Ensurers¶
API Reference
Although the type annotations are good enough to statically ensure a correct pipeline shape, on the other hand, there are some dynamic validations we may want to do on a transformer input and output during execution time.
For example, consider the same filter_even
transformer and suppose we only want positive numbers as its input. One first option is implement this logic inside the transformer code:
@transformer
def filter_even(numbers: list[int]) -> list[int]:
non_positives = [num for num in numbers if num <= 0]
if len(non_positives) > 0:
raise Exception(f"The numbers {', '.join(non_positives)} are not positive.")
return [num for num in numbers if num % 2 == 0]
In the example above, we are assigning a new responsibility to the transformer: the input validation. However, in many cases, we could have many complex validations, and it may be a good idea to keep processes and validations in different places. To help in this scenario, Gloe provides the @ensure
decorator:
def only_positive(numbers: list[int]):
non_positives = [num for num in numbers if num <= 0]
if len(non_positives) > 0:
raise Exception(f"The numbers {', '.join(non_positives)} are not positive.")
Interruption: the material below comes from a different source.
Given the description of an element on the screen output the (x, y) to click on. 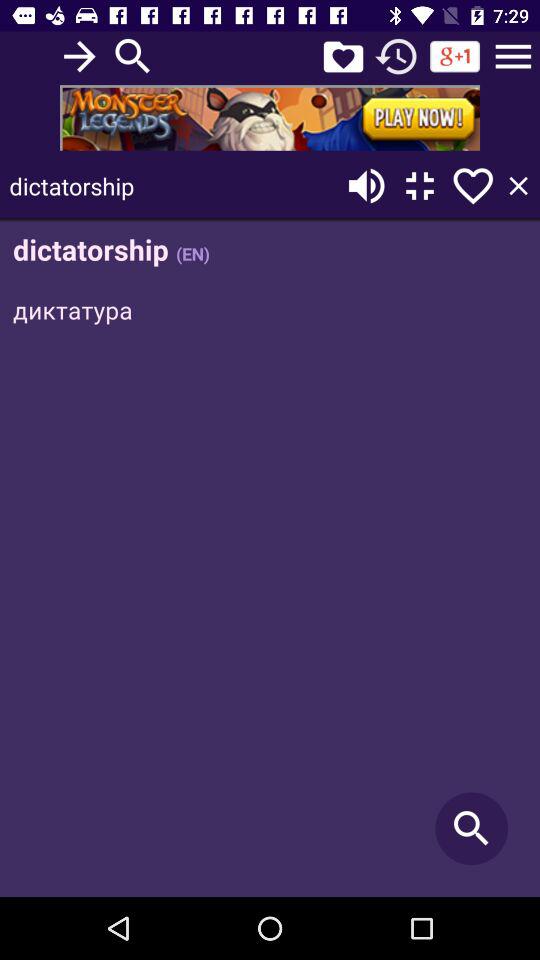
go to sound (366, 185)
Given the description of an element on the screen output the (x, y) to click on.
@ensure(incoming=[only_positive])
@transformer
def filter_even(numbers: list[int]) -> list[int]:
return [num for num in numbers if num % 2 == 0]
In this version we are validating the incoming data outside the transformer, which allows us to refactor the validation step without changing the transformer internal logic.
The @ensure
decorator must be attached to a transformer and have the following parameters. All parameters receive a list of validators. A validator is a function that performs a validation in the desired data and must throw an exception if the validation fails. The return of the validator is ignored.
incoming: list[Callable[[In], ...]]
: list of input validators.In
type is the transformer incoming type.outcome: list[Callable[[Out], ...]]
: list of output validators.Out
type is the transformer outcome type.changes: list[Callable[[In, Out], ...]]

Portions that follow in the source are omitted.